Donor impact on allogeneic transplant outcomes with PTCy for severe aplastic anemia: a study of the SAAWP EBMT.

The use of post-transplant cyclophosphamide (PTCy) for graft-versus-host disease (GVHD) prophylaxis in severe aplastic anemia (SAA) remains understudied, particularly beyond haploidentical transplants. We analyzed outcomes of SAA patients who underwent stem cell transplantation (SCT) with PTCy from haploidentical donors (n = 209), HLA-matched sibling donors (MSD, n = 70), and unrelated donors (UD, n = 69) using EBMT data from 2010 to 2022. Median age was 22 years, and median time to transplantation was 8.6 months. For haploidentical, MSD, and UD cohorts, the 100-day cumulative incidence of grade II-IV acute GVHD was 19%, 11%, and 14% (p = 0.15), while grade III-IV was 6%, 3%, and 2% (p = 0.1). Two-year chronic and extensive chronic GVHD were 14%, 13%, and 14% (p = 0.1) and 5%, 6%, and 2% (p = 0.5), respectively.
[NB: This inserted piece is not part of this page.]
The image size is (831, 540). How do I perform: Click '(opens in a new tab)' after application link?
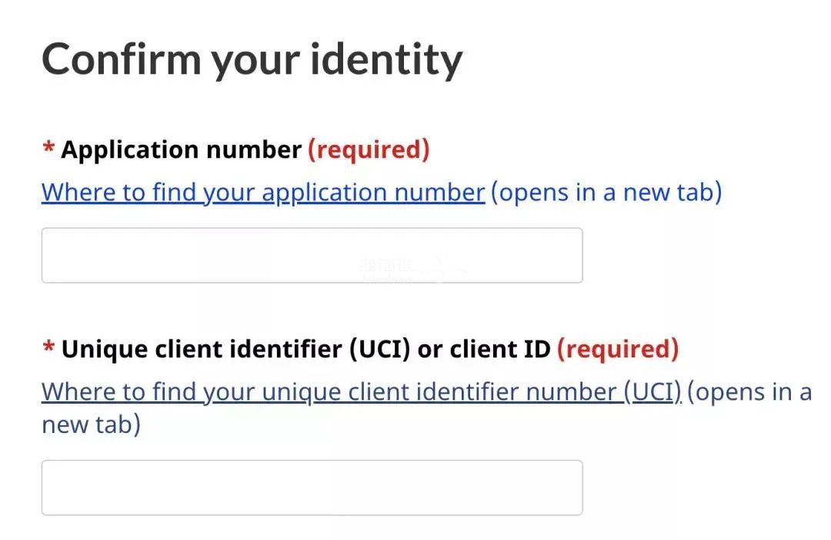click(x=606, y=192)
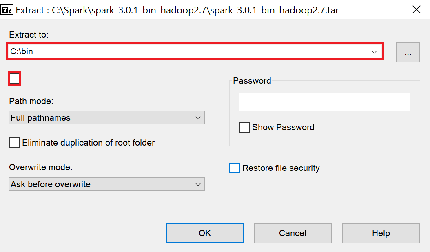Open the Help documentation

click(380, 233)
Non-relapse mortality at two years was 24% for haploidentical, 7% for MSD, and 10% for UD (p = 0.003). Two-year overall survival (OS) and GVHD- and relapse-free survival were 66% and 54% for haploidentical, 92% and 70% for MSD, and 81% and 66% for UD (p < 0.001, p = 0.06). In multivariable analysis, MSD and UD were associated with superior OS and GRFS compared to haploidentical. PTCy is safe and effective in SAA patients, though haploidentical SCT had higher NRM, leading to lower survival.